Prague, July 5 (RFE/RL) -- Supporters of Czech non-profit, non-governmental organizations say that their sector of Czech society is in crisis.
The villains are the Czechs' lack of clearly defined legislation, and problems with funding.
Some 30,000 such organizations so far have registered in the country, as well as 3,000 charitable foundations. They conduct humanitarian activities, ranging from culture and education to health care and aid to refugees.
The executive director of the Czech Information Center for Foundations and Other Not for Profit Organizations, Jana Ryslinkova, says, "We have very primitive legislation here." She says that many foreign sources who were supporting the sector are withdrawing.
Advocates of non-profits in the Czech Republic say such organizations should play an important role in society. But Prime Minister Vaclav Klaus has said that the state has the best idea of what services its citizens need, and that non-governmental organizations are unnecessary. Ryslinkova says, "The government just doesn't want to deal with it. They don't see the sector as a very important force in society."
Ryslinkova says that Poland and Hungary have been successful in establishing a couple of significant not for profit organizations and that Bulgaria has a general law describing the not for profit sector. But the very notion of a non-profit, non-governmental sector is still a new one in Eastern Europe and the countries of the former Soviet Union.
Czech law recognizes the existence of non-profit organizations obliquely.
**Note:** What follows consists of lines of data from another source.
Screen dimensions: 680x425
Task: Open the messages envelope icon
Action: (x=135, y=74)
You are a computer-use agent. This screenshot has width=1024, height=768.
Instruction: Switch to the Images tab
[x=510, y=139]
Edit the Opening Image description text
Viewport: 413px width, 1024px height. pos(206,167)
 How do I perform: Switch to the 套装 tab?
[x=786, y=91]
A freedom of association section in the Czech constitution allows any citizen to establish a civic association, which is treated as a non-profit organization. Once the organization is registered, it does not have to pay certain taxes and cannot use any eventual profits for private purposes.
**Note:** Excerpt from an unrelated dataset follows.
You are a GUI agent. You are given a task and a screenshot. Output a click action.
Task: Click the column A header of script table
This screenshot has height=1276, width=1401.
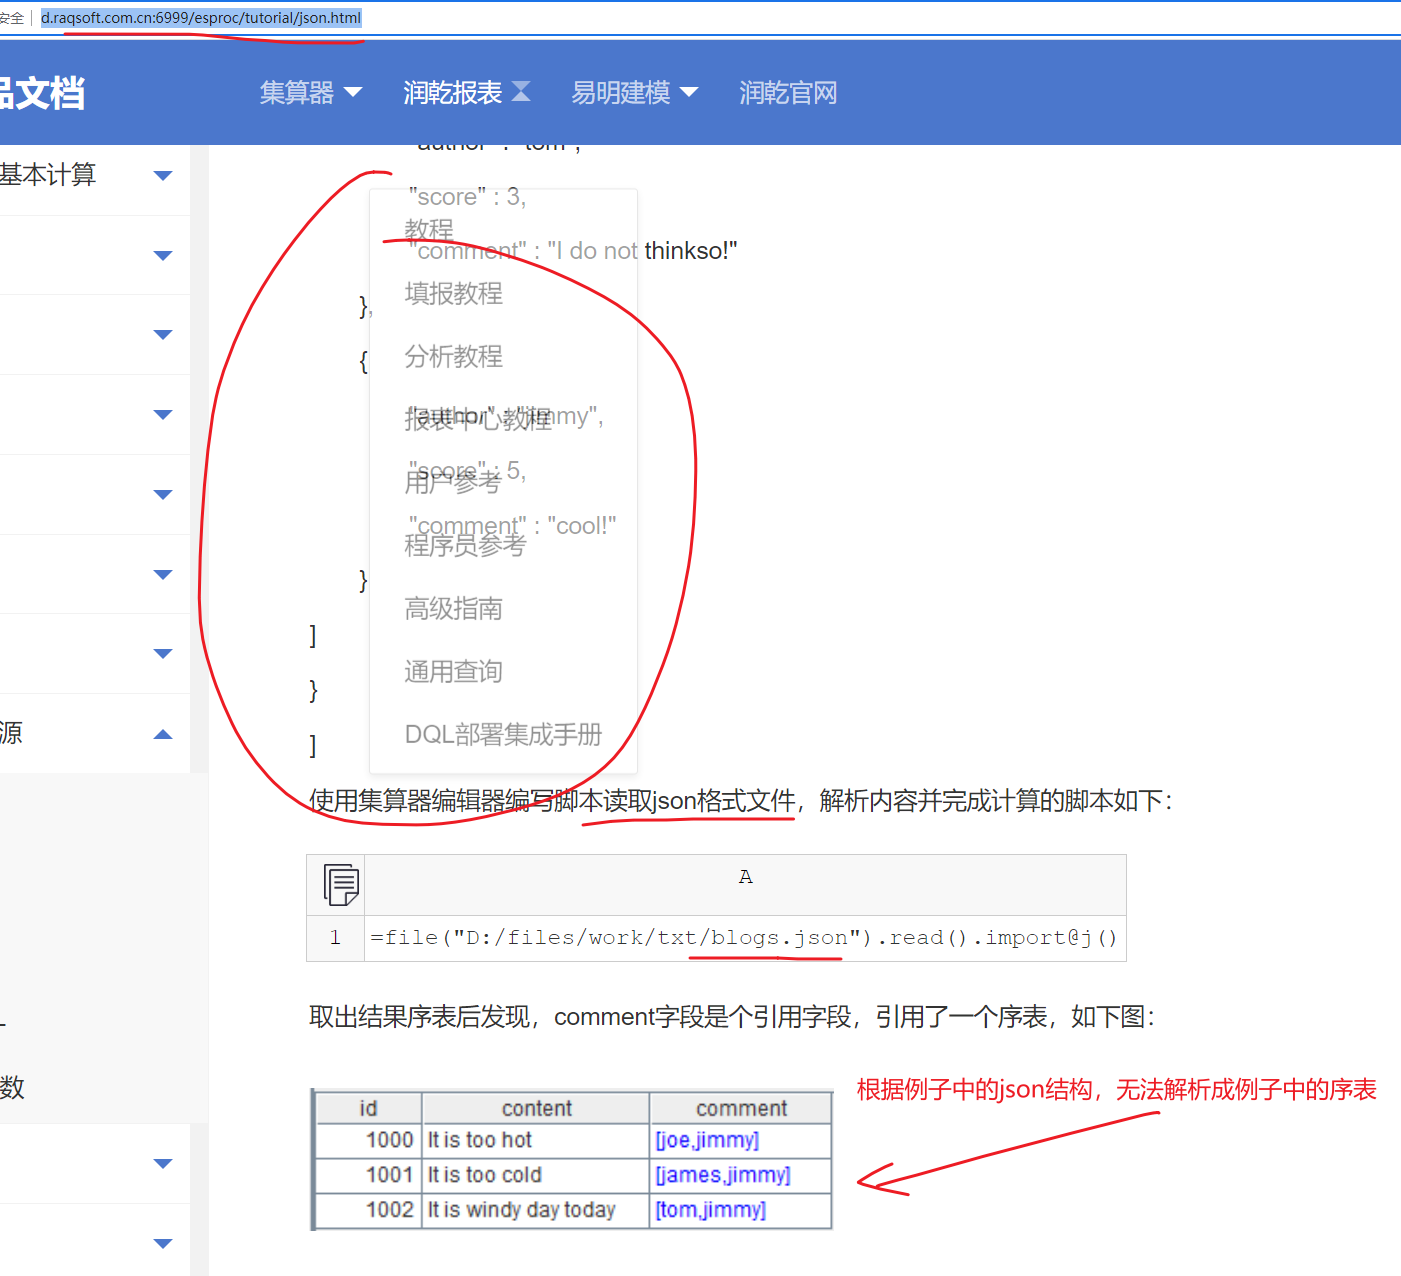745,877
The law includes only a few lines on foundations and says nothing about structure and the way a foundation functions. A draft bill currently in the new parliament aims to clarify what a foundation is and how it should operate.
The law does allow anyone to register a non-profit foundation with little more than a general statement of purpose. As a result, some foundations are sometimes used by businesses as fronts to earn profits tax free. In addition, the law allows businesses to reduce their tax base by no more than two percent through charitable donations, often discouraging them to contribute further once they reach the two percent mark.
This general lack of accountability coupled with few incentives to give money can contribute to public distrust of non-profit organizations, which provide social services previously, and sometimes still, provided by the state.
The Czech government provided the equivalent of more than 90 million U.S. dollars to civic associations -- that is, non-profit organizations -- and what are known as public benefit corporations in the 1995 budget. Foundations cannot apply for government funding, the money is distributed through government ministries. The Ministry of Education gave the equivalent of more than 25 million U.S. dollars this year to organizations involved in education.
Ryslinkova says that new non-profts have little access to public money, which goes to, in her words, "only some" non-profits.
The director of the Social-Cultural Center in Prague, Petr Bergmann, says his organization may be forced to close because of a lack of funding. The center offers cultural programs, musical concerts, avant-garde and experimental theater, art exhibits, environmental and social programs and psycho-social services.
He opened the center five years ago and raised $280,000 for its renovation between 1993 and 1995. He said the government provided one-third of the initial funds, foundations and private donors, one-third. Now, he says, foreign companies are finding "more attractive countries to fund" and government funds are scarce. He said Czech companies contribute little because of the two percent tax deduction cap.